When an Authenticator successfully authenticates a request, it must attach a AuthenticationResult to the request, containing an information about the identity of the requester, as well as the name of the Authorizer that should authorize the authenticated request.

An Authenticator implementation should provide some means through configuration to allow users to select what Authorizer(s) the Authenticator should route requests to.

Internal System User

Internal requests between Druid nodes (non-user initiated communications) need to have authentication credentials attached.

These requests should be run as an "internal system user", an identity that represents the Druid cluster itself, with full access permissions.

The details of how the internal system user is defined is left to Authorizer and Authenticator implementations.

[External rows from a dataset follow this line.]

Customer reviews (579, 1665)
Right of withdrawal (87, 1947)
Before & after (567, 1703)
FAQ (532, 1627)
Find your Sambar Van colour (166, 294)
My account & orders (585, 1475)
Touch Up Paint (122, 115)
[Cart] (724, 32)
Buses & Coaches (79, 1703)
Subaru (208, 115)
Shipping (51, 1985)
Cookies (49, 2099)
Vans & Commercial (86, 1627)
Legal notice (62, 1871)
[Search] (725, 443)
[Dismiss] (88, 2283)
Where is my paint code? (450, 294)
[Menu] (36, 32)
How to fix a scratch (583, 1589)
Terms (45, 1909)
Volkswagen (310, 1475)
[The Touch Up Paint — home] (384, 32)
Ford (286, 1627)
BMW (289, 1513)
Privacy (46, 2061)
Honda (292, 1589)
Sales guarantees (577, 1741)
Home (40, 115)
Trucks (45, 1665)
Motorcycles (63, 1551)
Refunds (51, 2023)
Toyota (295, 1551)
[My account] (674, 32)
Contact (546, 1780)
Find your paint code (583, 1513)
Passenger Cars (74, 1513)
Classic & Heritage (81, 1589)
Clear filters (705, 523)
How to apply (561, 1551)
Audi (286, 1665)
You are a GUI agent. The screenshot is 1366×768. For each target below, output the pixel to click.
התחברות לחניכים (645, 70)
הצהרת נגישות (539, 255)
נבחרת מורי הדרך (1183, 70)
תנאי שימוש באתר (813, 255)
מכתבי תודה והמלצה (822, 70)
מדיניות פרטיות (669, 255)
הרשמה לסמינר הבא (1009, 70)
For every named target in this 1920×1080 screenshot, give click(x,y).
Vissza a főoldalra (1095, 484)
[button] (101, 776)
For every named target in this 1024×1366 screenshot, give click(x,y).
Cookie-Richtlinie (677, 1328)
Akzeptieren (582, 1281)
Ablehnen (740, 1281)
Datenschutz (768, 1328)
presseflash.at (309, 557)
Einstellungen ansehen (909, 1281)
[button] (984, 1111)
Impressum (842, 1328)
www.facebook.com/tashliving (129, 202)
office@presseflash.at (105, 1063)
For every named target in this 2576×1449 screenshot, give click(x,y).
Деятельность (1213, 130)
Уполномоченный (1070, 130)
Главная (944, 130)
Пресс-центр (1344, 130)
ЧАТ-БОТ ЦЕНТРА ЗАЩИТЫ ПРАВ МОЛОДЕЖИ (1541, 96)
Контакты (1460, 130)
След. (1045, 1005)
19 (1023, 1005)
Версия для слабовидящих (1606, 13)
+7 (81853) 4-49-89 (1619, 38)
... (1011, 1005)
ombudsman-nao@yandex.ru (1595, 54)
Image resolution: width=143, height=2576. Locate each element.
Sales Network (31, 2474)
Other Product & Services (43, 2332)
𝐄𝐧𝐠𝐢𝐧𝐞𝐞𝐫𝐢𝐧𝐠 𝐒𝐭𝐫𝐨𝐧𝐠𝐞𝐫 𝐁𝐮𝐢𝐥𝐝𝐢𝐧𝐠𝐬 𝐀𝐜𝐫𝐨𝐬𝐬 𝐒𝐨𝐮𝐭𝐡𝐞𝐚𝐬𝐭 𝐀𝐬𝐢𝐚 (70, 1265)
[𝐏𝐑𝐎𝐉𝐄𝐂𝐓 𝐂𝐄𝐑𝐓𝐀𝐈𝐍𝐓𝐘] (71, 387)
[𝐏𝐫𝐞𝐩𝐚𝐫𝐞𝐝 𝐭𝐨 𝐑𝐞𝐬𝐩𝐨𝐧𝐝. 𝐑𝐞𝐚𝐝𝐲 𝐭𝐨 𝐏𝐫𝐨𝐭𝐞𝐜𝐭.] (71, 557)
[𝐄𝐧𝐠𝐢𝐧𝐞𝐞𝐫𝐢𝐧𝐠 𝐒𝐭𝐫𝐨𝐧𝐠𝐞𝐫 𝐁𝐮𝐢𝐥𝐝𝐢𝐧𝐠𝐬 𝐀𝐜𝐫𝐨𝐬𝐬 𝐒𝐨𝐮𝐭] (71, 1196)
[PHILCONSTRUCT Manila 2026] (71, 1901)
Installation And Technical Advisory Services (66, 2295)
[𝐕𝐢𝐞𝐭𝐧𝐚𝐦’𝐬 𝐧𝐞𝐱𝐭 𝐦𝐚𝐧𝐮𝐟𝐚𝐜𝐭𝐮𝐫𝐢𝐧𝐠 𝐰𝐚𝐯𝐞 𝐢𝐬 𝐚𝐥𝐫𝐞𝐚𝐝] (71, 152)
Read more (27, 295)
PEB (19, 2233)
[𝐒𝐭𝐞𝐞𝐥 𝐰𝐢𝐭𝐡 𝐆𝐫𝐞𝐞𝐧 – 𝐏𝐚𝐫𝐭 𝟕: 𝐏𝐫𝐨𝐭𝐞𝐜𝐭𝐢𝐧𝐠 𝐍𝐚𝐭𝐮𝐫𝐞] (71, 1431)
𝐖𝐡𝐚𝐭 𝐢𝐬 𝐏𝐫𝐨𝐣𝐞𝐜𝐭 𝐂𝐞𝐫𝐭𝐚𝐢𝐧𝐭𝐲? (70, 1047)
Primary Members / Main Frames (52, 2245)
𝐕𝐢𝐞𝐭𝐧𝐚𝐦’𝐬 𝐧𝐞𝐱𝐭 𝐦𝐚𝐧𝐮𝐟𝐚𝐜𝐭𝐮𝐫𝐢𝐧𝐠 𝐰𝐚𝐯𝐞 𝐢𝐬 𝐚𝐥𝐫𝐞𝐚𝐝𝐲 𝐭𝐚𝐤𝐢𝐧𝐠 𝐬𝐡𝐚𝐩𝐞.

Authorizer Internal System User Handling

Authorizers implementations must recognize and authorize an identity for the "internal system user", with full access permissions.

Authenticator Internal System User Handling

Authenticators must implement three methods related to the internal system user:

  public HttpClient createEscalatedClient(HttpClient baseClient);

  public org.eclipse.jetty.client.HttpClient createEscalatedJettyClient(org.eclipse.jetty.client.HttpClient baseClient);

  public AuthenticationResult createEscalatedAuthenticationResult();

createEscalatedClient returns an wrapped HttpClient that attaches the credentials of the "internal system user" to requests.

createEscalatedJettyClient is similar to createEscalatedClient, except that it operates on a Jetty HttpClient.

createEscalatedAuthenticationResult returns an AuthenticationResult containing the identity of the "internal system user".